C’est Louis Lacroix, en 1850, arrière-grand-père de Mlle Lacroix, épouse Bréchignac, qui a gagné le Château. Il était soyeux. 

C’est alors qu’une deuxième famille devient propriétaire du Château, en 1850 : la famille Lacroix. Louis Lacroix était un soyeux, qui a notamment contribué à déplacer la bourse de la soie de Londres, à Lyon. Il a participé activement aux travaux du Château dans le corps principal, en créant le couloir qui dessert chacune des pièces, et en rénovant le grand salon (dernière rénovation en 1850). La propriété viticole avait initialement 35 hectares de vignes en Beaujolais Villages. Pendant la guerre, une tante avait besoin d’argent, et a vendu sans prévenir sa part, d’où la perte de vignes. Le père de Mlle Lacroix, épouse Bréchignac, voulait moderniser le chai de vinification (de l’autre côté de la route). Mais il n’avait pas assez d’hectares pour que ce soit rentable. C’était un entrepreneur qui dirigeait l’entreprise Brossette (reprise par Saint Gobain). Il a trouvé une solution : la création de la cave coopérative de Saint-Etienne-des-Oullières. Il a été l’un des fondateurs en 1957.

Une renaissance

Un projet contemporain ambitieux pour redonner sens à ce domaine

La famille Descombe est la troisième famille propriétaire du Château. Un lien ancien les unissait aux Lacroix puisque c’est Florent Descombe (2e génération) qui a marié Mlle Lacroix et M. Bréchignac à la Mairie de Saint-Etienne-des-Oullières en Mai 1958 (des grèves ont empêché les fiancés de rejoindre Paris).

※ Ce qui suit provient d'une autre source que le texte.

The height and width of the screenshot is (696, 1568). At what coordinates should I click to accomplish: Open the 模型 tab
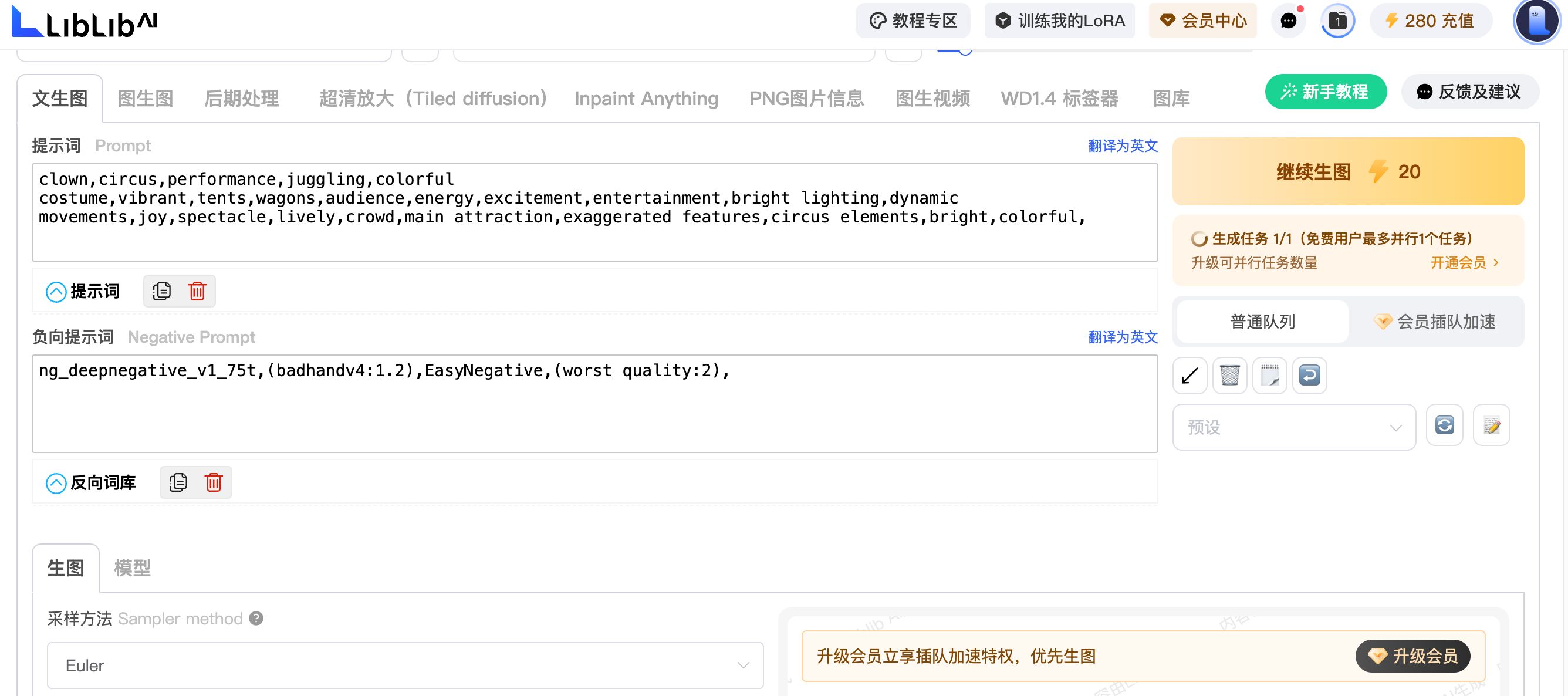132,568
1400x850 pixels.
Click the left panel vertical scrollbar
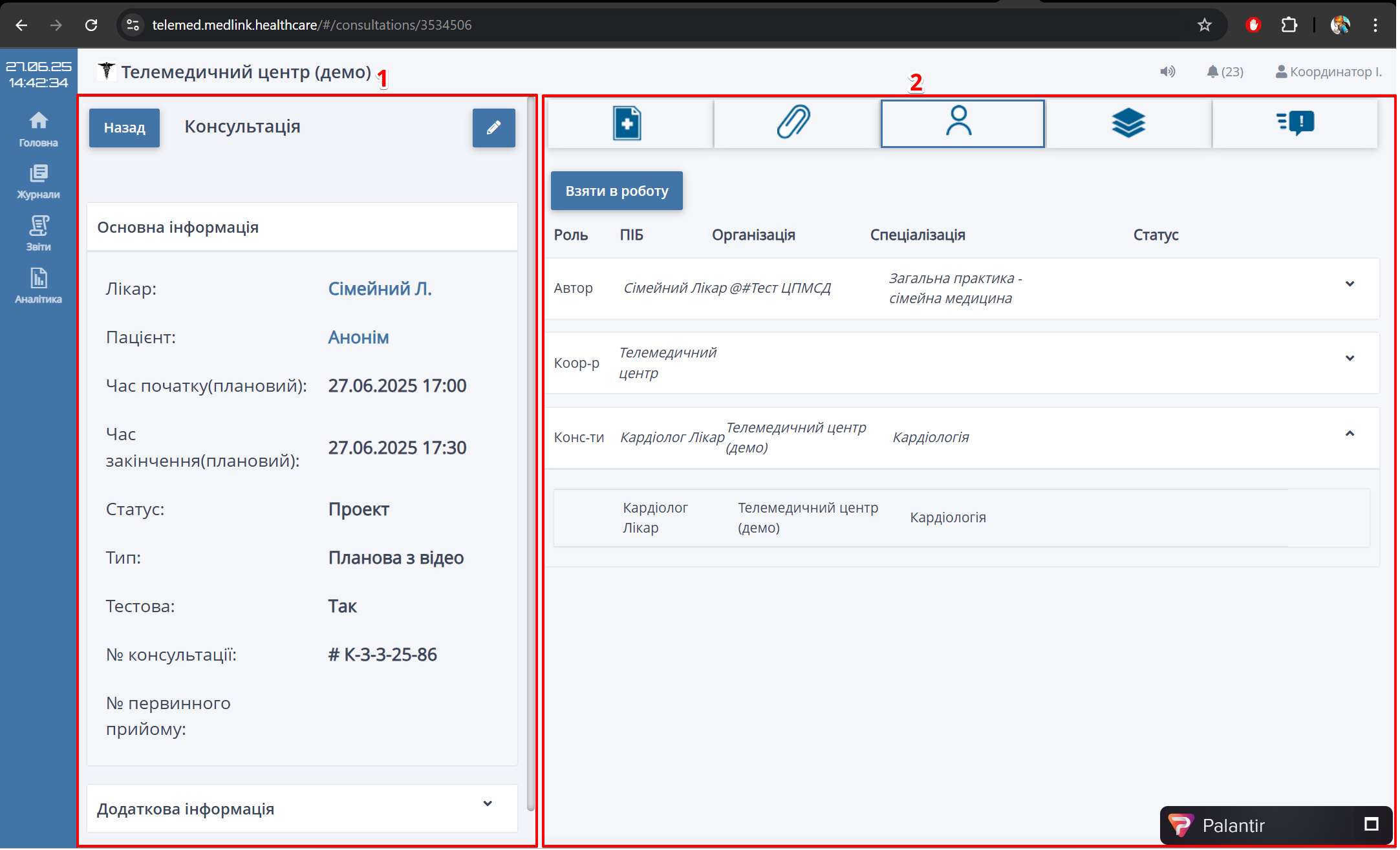point(531,452)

Depuis son acquisition, la cinquième génération Descombe souhaite redonner ses lettres de noblesse à ce grand domaine du Beaujolais. Situé au pied du Mont Brouilly – emblème géologique et historique de la région – elle a entrepris la reconstruction de l’orangerie afin d’en faire un lieu d’accueil et de découverte des vins du château, dans le respect de l’environnement. L’agrandissement des dépendances du château a permis de concevoir un chai unique où s’élèvent des vins d’exception issus du riche terroir Beaujolais.

Désormais, par ses nombreuses distinctions nationales et internationales, Château de Pougelon devient la référence des vins élevés par la Famille Descombe sur l’ensemble du territoire Beaujolais.